─── INPUT ROWS ───
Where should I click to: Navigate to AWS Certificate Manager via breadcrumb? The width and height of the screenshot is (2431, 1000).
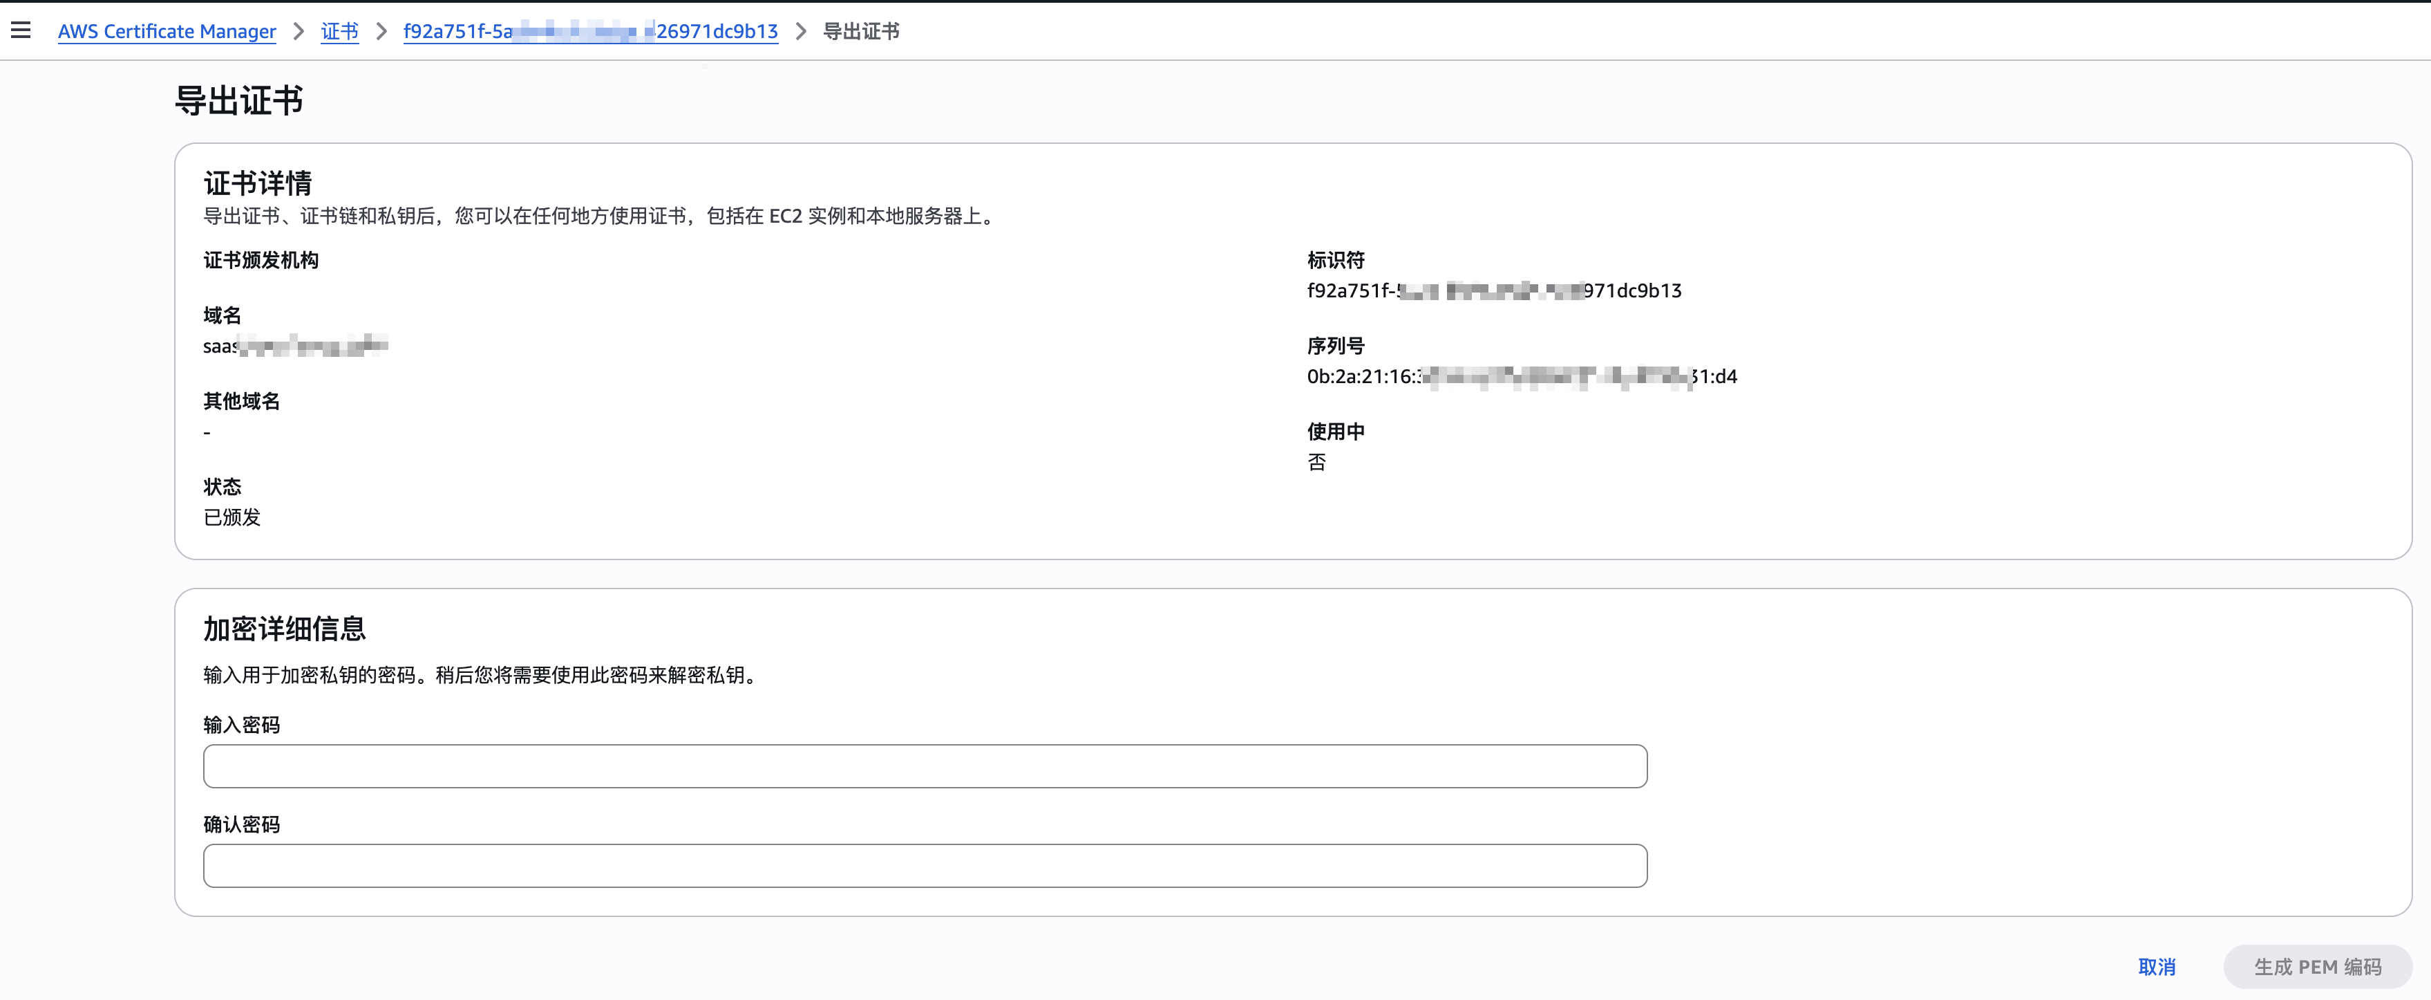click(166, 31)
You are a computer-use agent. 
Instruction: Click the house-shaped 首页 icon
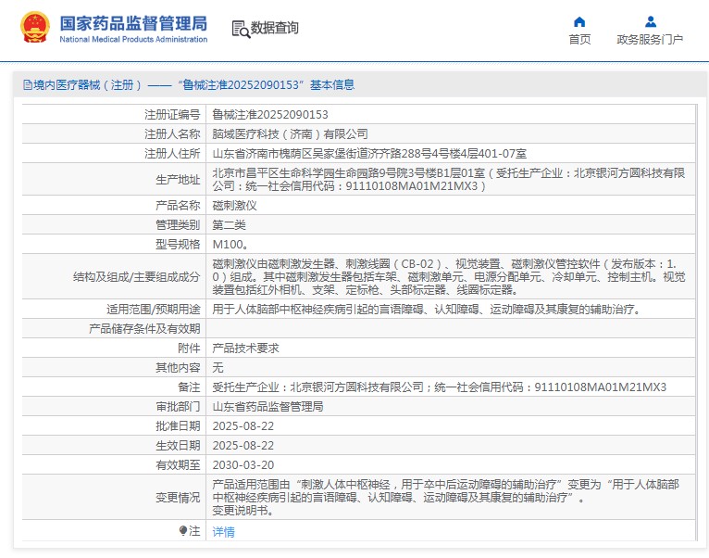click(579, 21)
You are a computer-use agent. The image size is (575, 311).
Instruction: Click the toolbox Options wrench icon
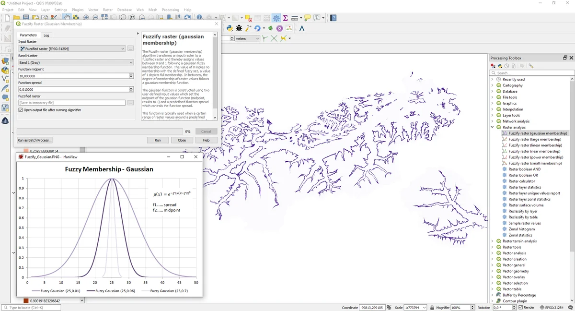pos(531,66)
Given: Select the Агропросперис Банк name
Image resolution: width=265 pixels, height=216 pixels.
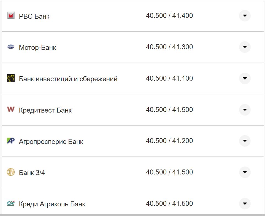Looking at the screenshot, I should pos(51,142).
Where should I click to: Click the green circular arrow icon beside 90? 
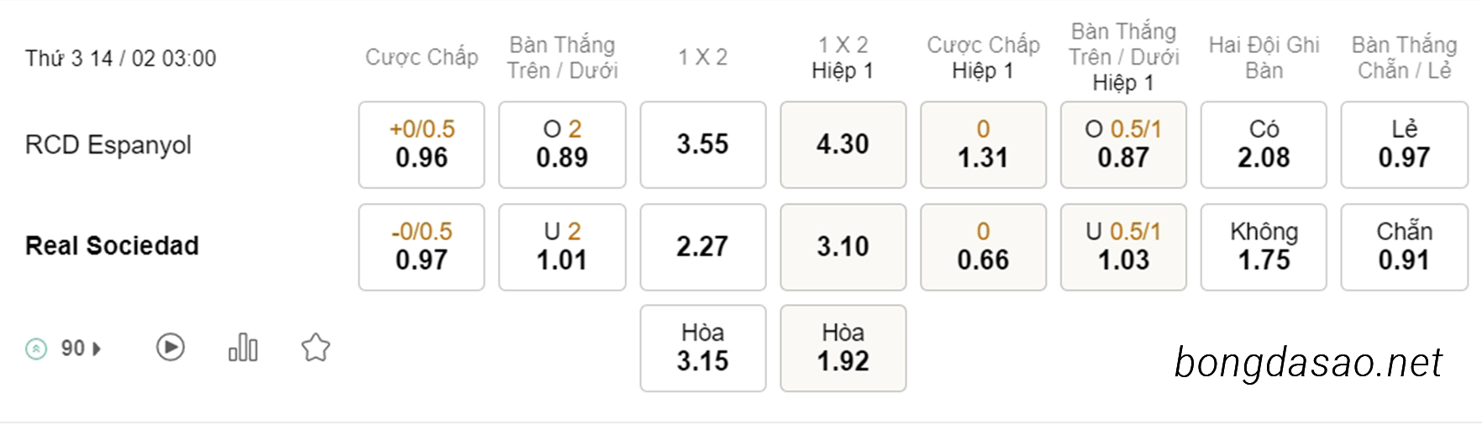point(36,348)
───
─── INPUT ROWS ───
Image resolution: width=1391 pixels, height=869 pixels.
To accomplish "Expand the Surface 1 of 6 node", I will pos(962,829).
───
Lay out as a numbered list the lines starting at the one that has "Where should I click to: Navigate" and ending after the one that has "click(579, 21)", skipping blank lines. Leave the pictures out.

TASK SOLUTION:
1. Where should I click to: Navigate to AWS Certificate Manager via breadcrumb? The width and height of the screenshot is (2431, 1000).
2. click(166, 31)
3. You are a computer-use agent. 
4. Instruction: Click the house-shaped 首页 icon
5. click(579, 21)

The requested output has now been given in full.